There’s currently a $20 promo if you sign up for i-Savvy online. Still, place money into whichever account is marked X in the table above (right now it’s e$aver), but there’s no harm in opening an account with Maybank with a small $500 balance to get $20 first. Do note that I don’t receive any incentive for this, and it’s for the first 888 so it’s probably already gone? ¯\_(ツ)_/¯

The good:

  • Generally fuss free 1.8 to 1.9% 1.7% to 1.8% pa interest rate (depending on the promotion)
  • High capacity of $1,000,000

The bad:

  • Interest rates have and might fluctuate (literally after I wrote this article on 31st Jan, the interest rates for e$aver were cut by 0.20 percentile points)

The ugly

  • Forgetting to transfer in a particular month and end up having a high balance during the Assessed Month

★ ★ ★ ★ ★ ★ ★ ☆ ☆ ☆
7 Stars of Sethisfaction

7.2 for iSavvy, 6.8 for e$aver

6 thoughts on “Review: Maybank i-Savvy and StanChart e$aver Savings Account – 1.7 to 1.8% pa on Up to $1 million? No Spending or Income Crediting Required!”

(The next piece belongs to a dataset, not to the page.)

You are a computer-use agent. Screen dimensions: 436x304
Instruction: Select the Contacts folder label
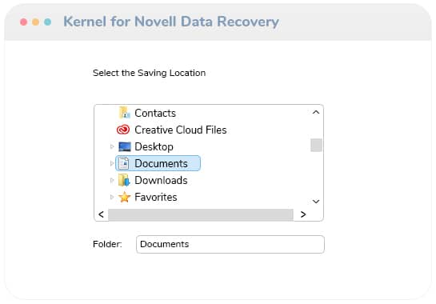[155, 114]
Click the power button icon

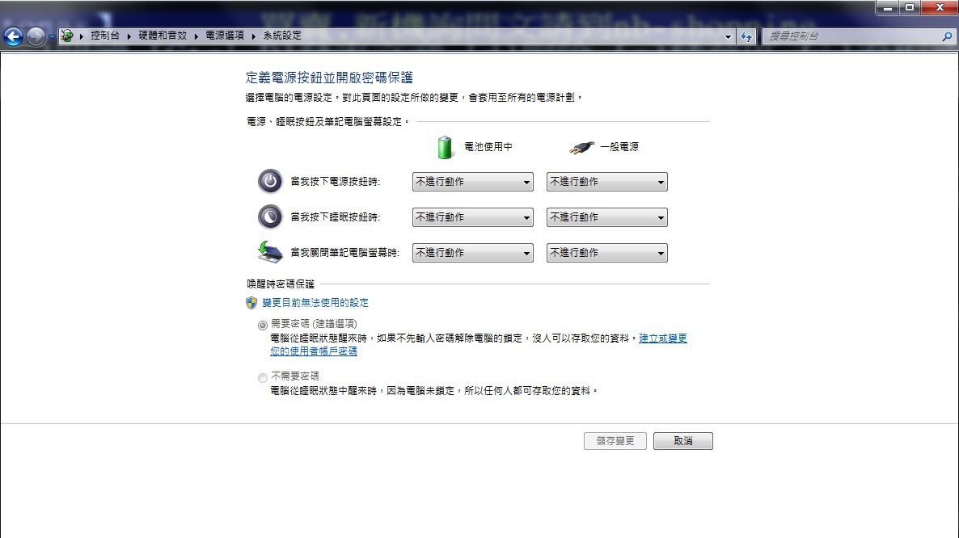(270, 182)
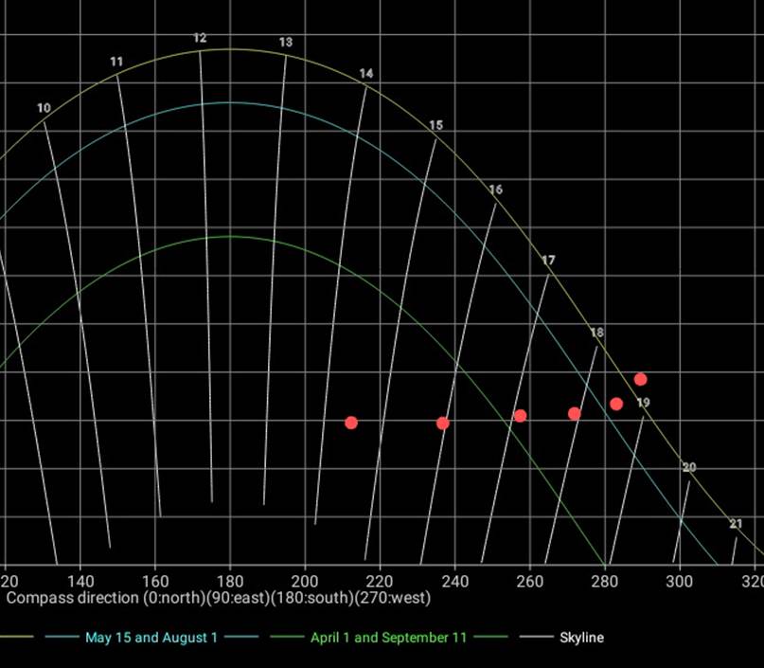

  1. Hi, this writeup is great and perfect timing as I was also recently monitoring rates on this strategy. May I ask please how you managed to get over the minimum Ave daily balance of $1k on e-saver (mentioned no repercussions as opposed to maybank $500 ADB min? Thank you!

    1. Maybank doesn’t allow the balance to be below $10 so they are able to take the fall below fee. The e$aver can be emptied to $0 and there’s no fee charged.

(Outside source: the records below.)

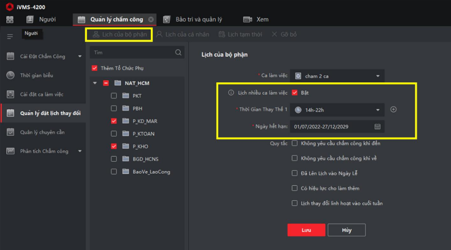Close the Quản lý chấm công tab

[x=151, y=19]
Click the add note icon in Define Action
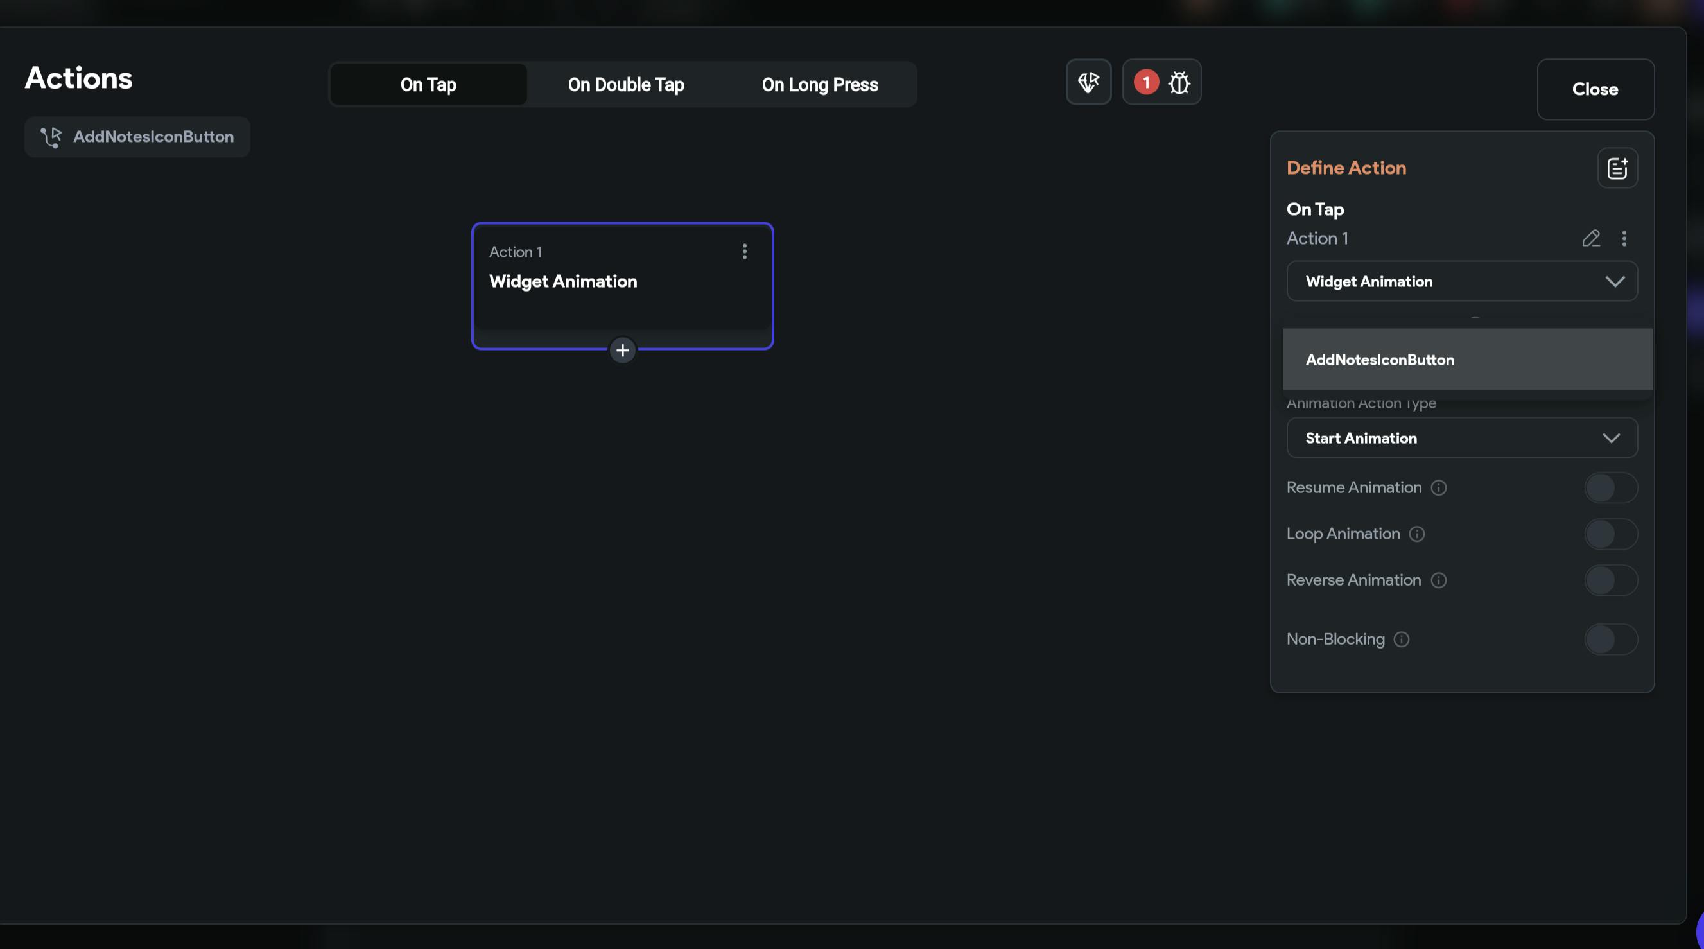The image size is (1704, 949). [x=1617, y=168]
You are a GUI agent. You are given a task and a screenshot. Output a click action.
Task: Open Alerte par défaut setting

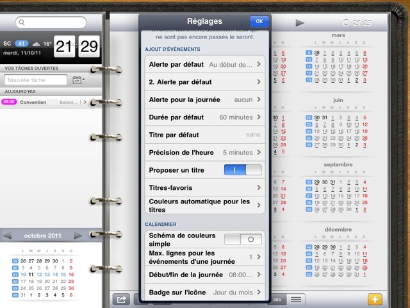(205, 64)
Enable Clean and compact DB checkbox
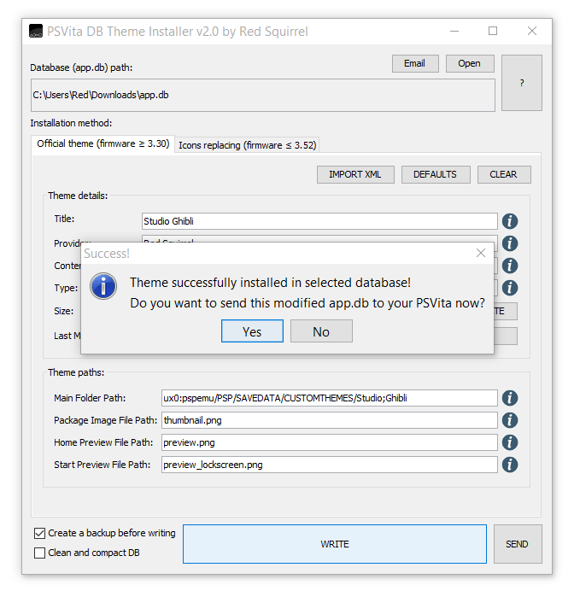This screenshot has height=591, width=580. tap(39, 553)
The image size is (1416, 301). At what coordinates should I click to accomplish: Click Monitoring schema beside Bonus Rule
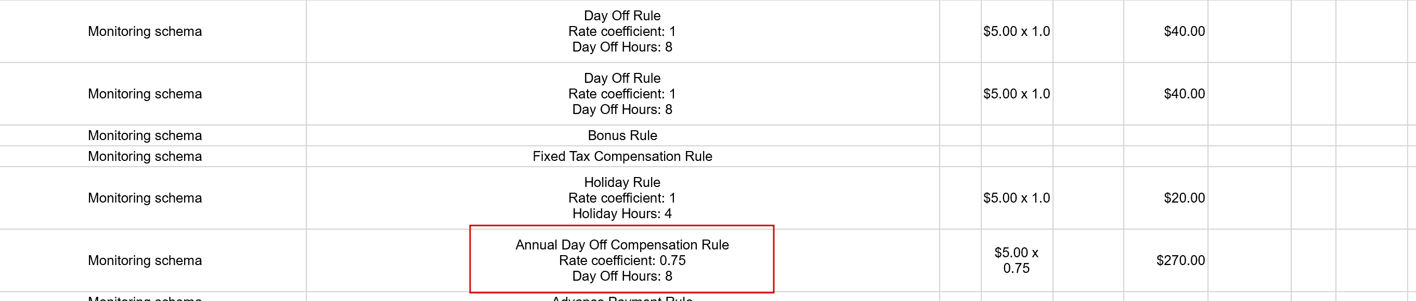click(x=145, y=135)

  2. I think the e-Saver, similar to I-Savvy account, also charges a fall-below fee of $5 monthly if your AVERAGE daily balance in a calendar month falls below $1,000. I was charge twice in consecutive months for this – in the 2nd month, I topped up the account to $1,001 near the end of the month, not realising that the average balance for the month was still below $1,000 and hence was charged the fall-below fee again.

    1. Hi Victor, as mentioned in my comment above, e$aver doesn’t charge fall-below fee if the balance is $0. It will do so if the balance has enough funds for it to deduct.

  3. Hi Seth, thanks for the insight! So the transfer should be done on the last day of the month? Can we do a scheduled transfer in advance using mobile apps?

    As you said, they will not deduct fall-below fee if e$saver is $0. Will they deduct the fee when you transfer back the money in the following month?

    1. SC allows for automated monthly funds transfer but not so sure about Maybank.

      From what I know, it will try to deduct the fee after each month has ended, and if there are no fees to be deducted it stops there. I have transferred in money after not maintaining the minimum balance and have not been deducted.